Any person involved in technology should, from time to time, follow some meetups. And SkillsMatter is a very good place to find some of them. Tonight I went to Kanban Pizza, it was not what I expected (and maybe I could have chosen better, because at the same time there was one meetup of London Microservice User Group and one on Project Management), but it was nice.

The meetup was all about this exercise that apparently is very famous. It is about baking some (not real) pizzas made of paper: you have one marker, two scissors, yellow papers for cutting the shape of a slice of pizza, white post-it to shape with the shape of mushrooms, orange post it to cut as an egg, and other things like that. There were four rounds of the games, with some different rules.
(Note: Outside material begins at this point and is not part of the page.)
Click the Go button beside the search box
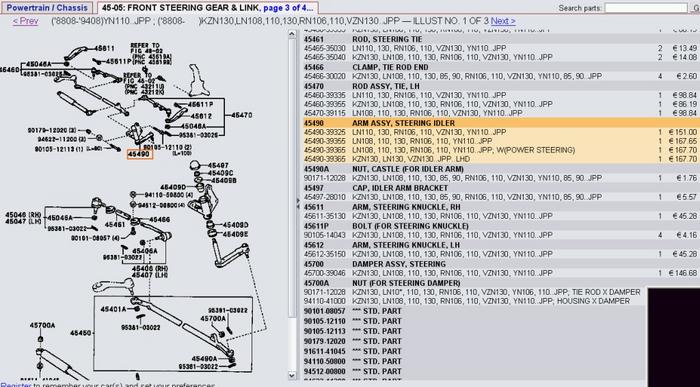700x387 pixels. pyautogui.click(x=695, y=8)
First round was the caos: you had to bake as many slices as possible, with the following rules: one slice of pizza (so, one piece of yellow paper) should be coloured with red (the sauce), it needed three mushrooms and an egg and you had to keep the slice in a (fake) oven for 30 to 45 seconds. Only at the end the organiser told us that there was a final constraint: things shaped but not used were considered as wasted and they were subtracting points. First round we ended at 16 points.

Second round we introduced workplaces, so areas of table dedicated to specific tasks or to store stuffs. And we took one of the previously backed slice as our Definition Of Done. All the previous rules were kept. We did our best performance in this round, with 64 points.

Third round we introduced another process, another type of pizza with a different preparation. Moreover, we introduced orders and delivery: the organiser was delivering orders and we had to pick them and complete them, and deliver them in another table, with a limited capacity in transportation. In this round we decreased a lot our productivity, and we got 11 points.

Fourth round was basically the same, but between the last two rounds we had the possibility to do a retrospective of 5 minutes. Anyway we did our worst performance in this round and we achieved a final score of -28.

The other table was more coherent, they did very bad at the first three rounds, but the fourth was better than the third, cause they established an orchestrator for their work, while for us we had a problem because two people at the third round brought lot of orders on the table (too much work in progress!!!) and most of us lost the sense of what was happening, while for the fourth round we simply took a too much big order and the time finished when we were completing it.

After a small final discussion on kanban and agile in general, we finished the meetup.
According to timings I think I could follow the next ones.